### REQUIRED ACTION
Only the lines below starting at the one containing "Screen dimensions: 1011x481" and ending at the one containing "Task: Click the 'FOUNDATION" belong in the answer, each copied exactly.

[Entries taken from a collection]
______________________________

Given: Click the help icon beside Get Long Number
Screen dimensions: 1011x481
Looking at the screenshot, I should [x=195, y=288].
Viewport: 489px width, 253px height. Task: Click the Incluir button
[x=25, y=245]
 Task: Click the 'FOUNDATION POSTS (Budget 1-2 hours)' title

______________________________

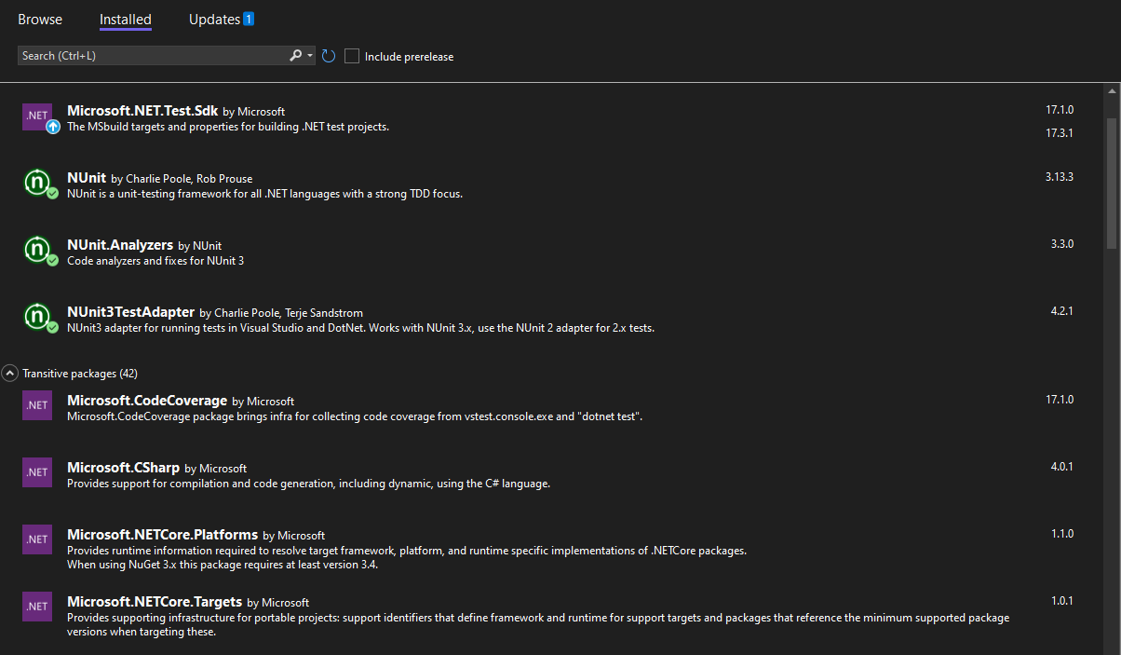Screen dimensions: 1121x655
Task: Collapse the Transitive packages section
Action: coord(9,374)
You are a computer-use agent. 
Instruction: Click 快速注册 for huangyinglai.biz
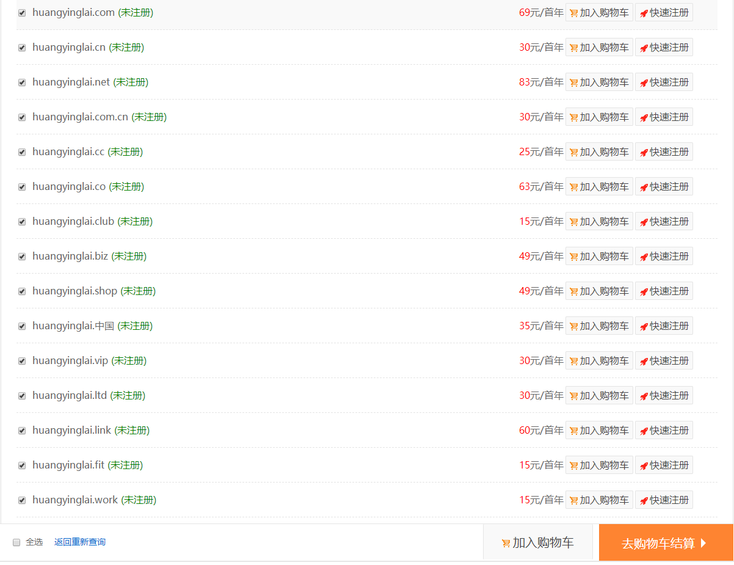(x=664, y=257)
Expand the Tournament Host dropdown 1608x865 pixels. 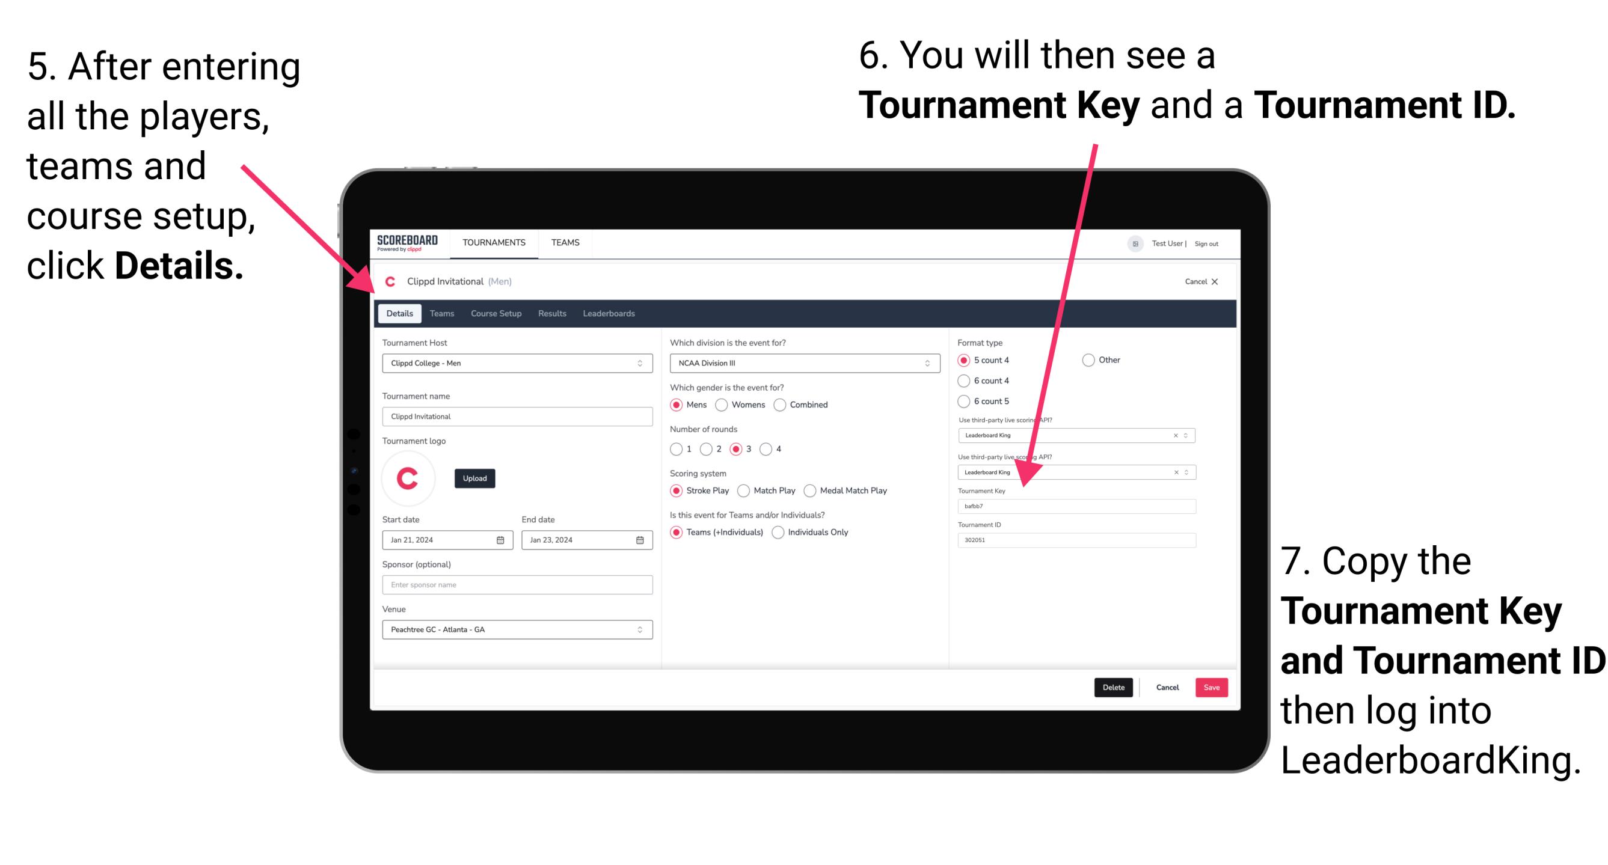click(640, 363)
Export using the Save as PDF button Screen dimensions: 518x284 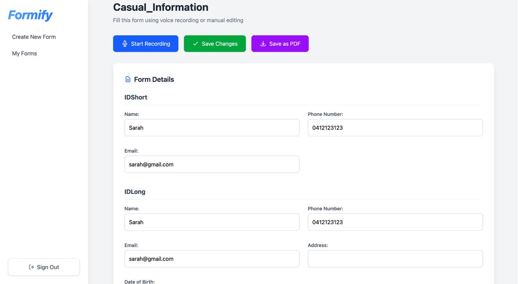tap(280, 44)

______________________________

### FINISHED EXERCISE
Screen dimensions: 1011x481
Looking at the screenshot, I should [x=195, y=288].
Viewport: 489px width, 253px height. Task: Click the Incluir button
[x=25, y=245]
 Task: Click the 'FOUNDATION POSTS (Budget 1-2 hours)' title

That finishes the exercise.